Extracted text:
# # #

Monday, 5 October 2015

Changed policies, changed system, same power centre

A year ago today – though I forgot – I read an article from the West Australian dating back to 1980, the year of the appalling Lonie Report whose effects will be seen this week in record hot October temperatures.

In my early 2000s university classes, it was taught that Australia only became a dreadful laggard on environmental issues with the demise of the Hawke Government following swings against Labor in Victoria with the 1990 Federal election. This has been outlined much more recently by the magazine Chain Reaction in Maria Taylor’s Global warming and climate change: What Australians knew and buried ... then framed a new reality for the public (available for free download here).

It is certainly possible to argue that Australia’s environmental policies during the 1980s did not stand out as bad so much as they did in the 1990s and beyond – for instance we had much tougher pollution legislations than the UK and New Zealand.

# # #

Dataset content:
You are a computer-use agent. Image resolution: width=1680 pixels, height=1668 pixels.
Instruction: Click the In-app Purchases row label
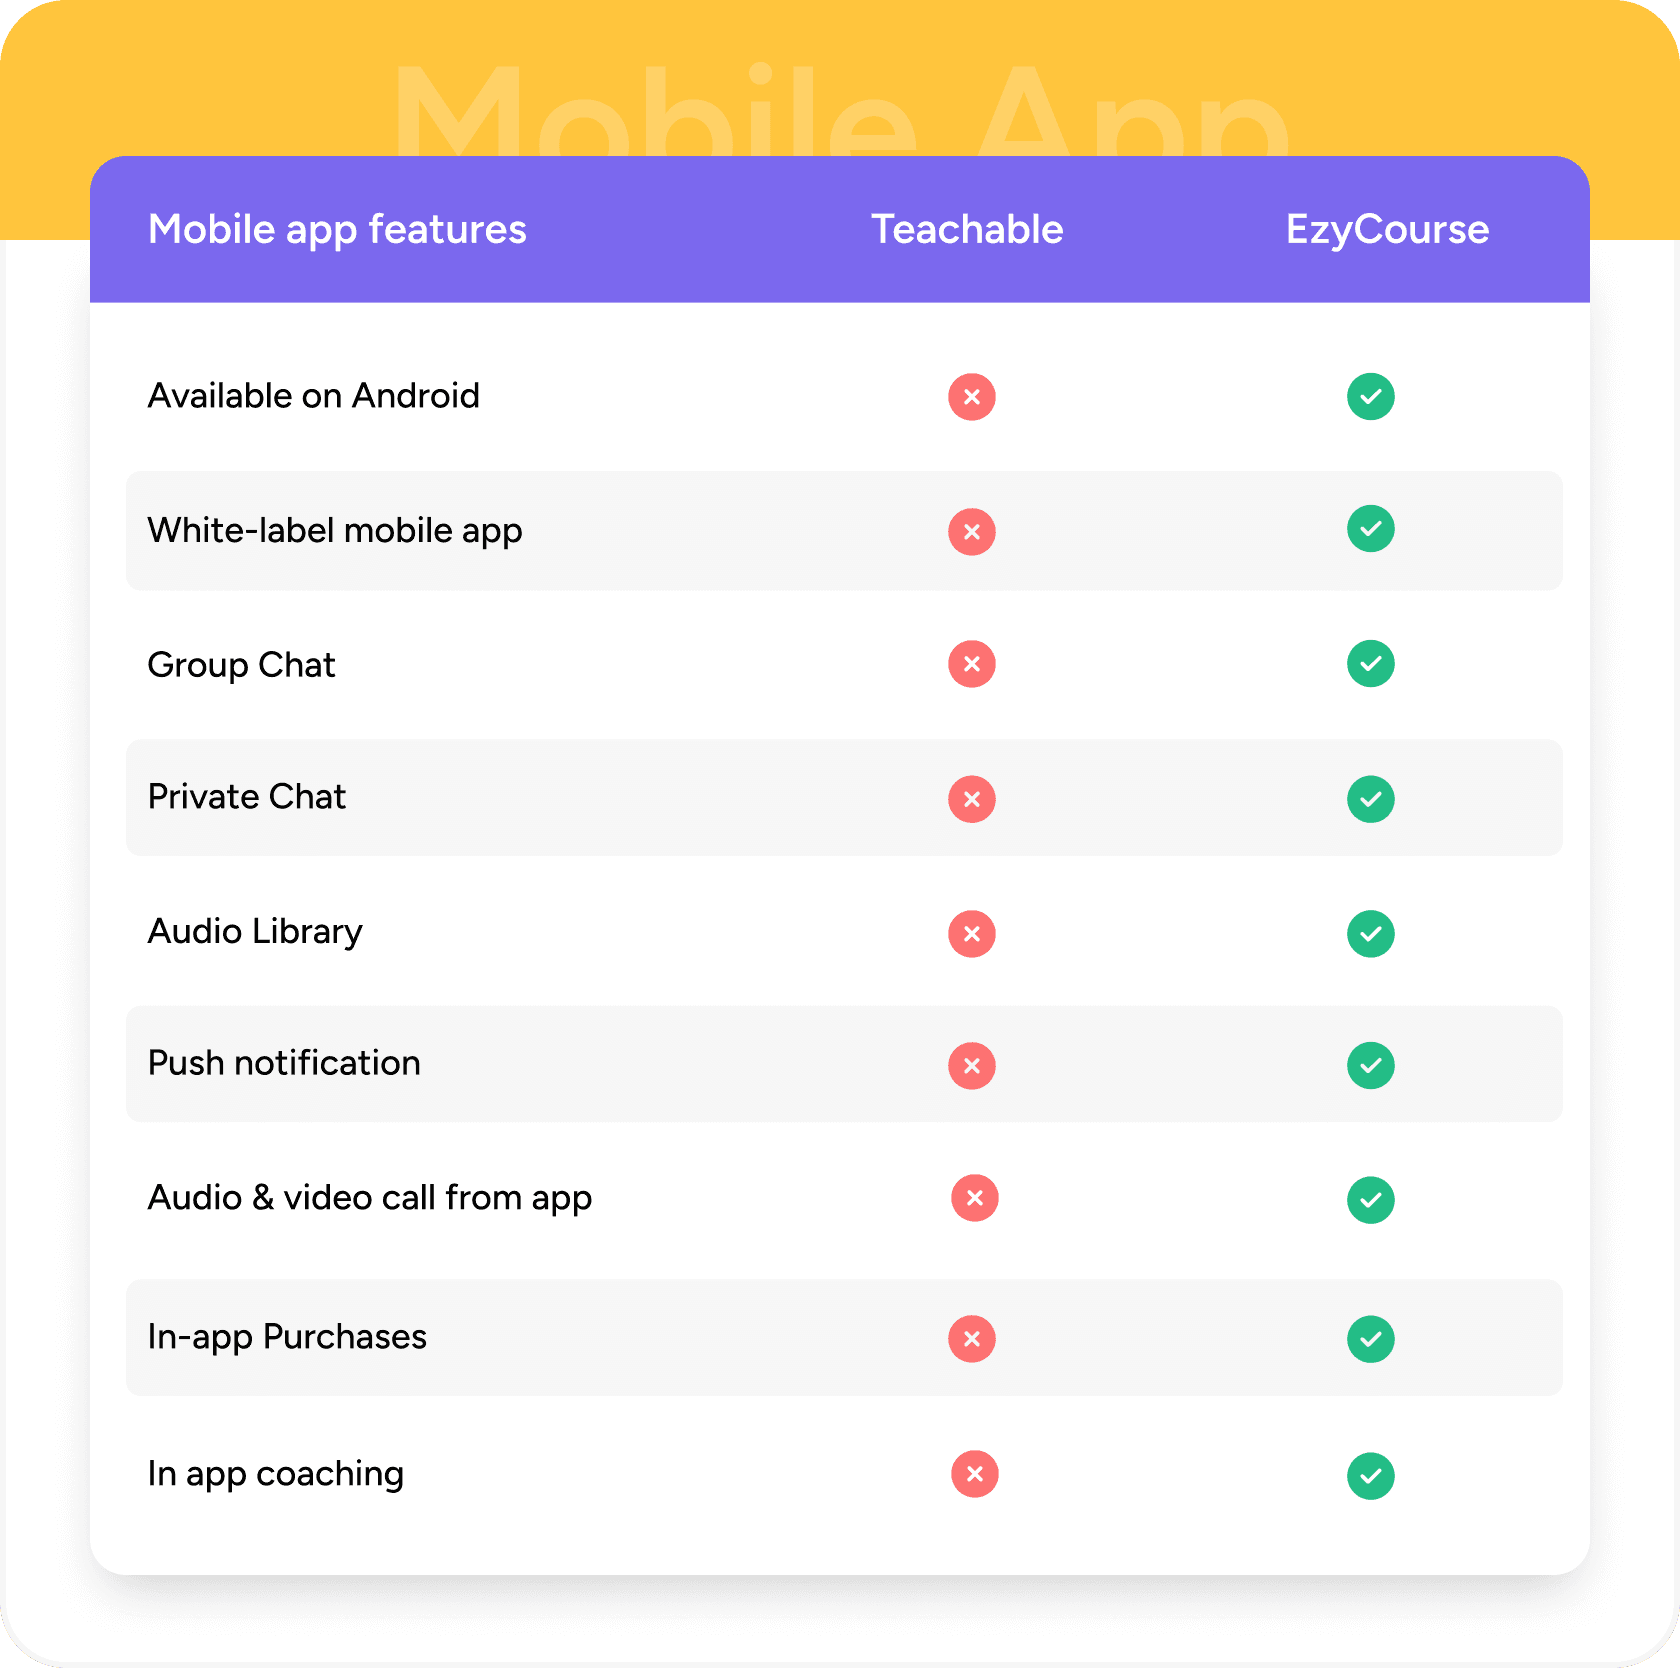pyautogui.click(x=287, y=1337)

# # #

What you will do:
(a) Do these statements agree with the post on Australian environmental policy? Answer yes or no for each, and quote the words from the post that decide it.
(i) The article from the West Australian dates back to 1980.
(ii) The writer remembered that the article was read a year ago today.
(iii) In the 1980s, Australia had weaker pollution laws than New Zealand.
(b) Answer these questions from the post on Australian environmental policy.
(i) Which election brought swings against Labor in Victoria?
(ii) Who wrote the piece in Chain Reaction?
(iii) What does the writer say will show the effects of the Lonie Report this week?
(c) Continue the post on Australian environmental policy from its last sentence.

Solved tasks:
(a)
(i) Yes: "an article from the West Australian dating back to 1980"
(ii) No: "though I forgot"
(iii) No: "we had much tougher pollution legislations than the UK and New Zealand"

(b)
(i) The 1990 Federal election
(ii) Maria Taylor
(iii) Record hot October temperatures

(c)
This is especially so since the unique ecological characteristics that for genuine justice would require Australia be the absolute world leader in environmental protection were less well-documented. None of The Future Eaters, Tom McMahon’s studies of global runoff (Global Runoff: Continental Comparisons of Annual Flows and Peak Discharges) plus Barry Lovegrove’s study ‘The Zoogeography of Mammalian Basal Metabolic Rate’, which reveals the exceptionally slow metabolism of Australia’s largest native mammals compared to large mammals elsewhere (though a search failed to find the supplementary material I was looking for), had been published before 1990.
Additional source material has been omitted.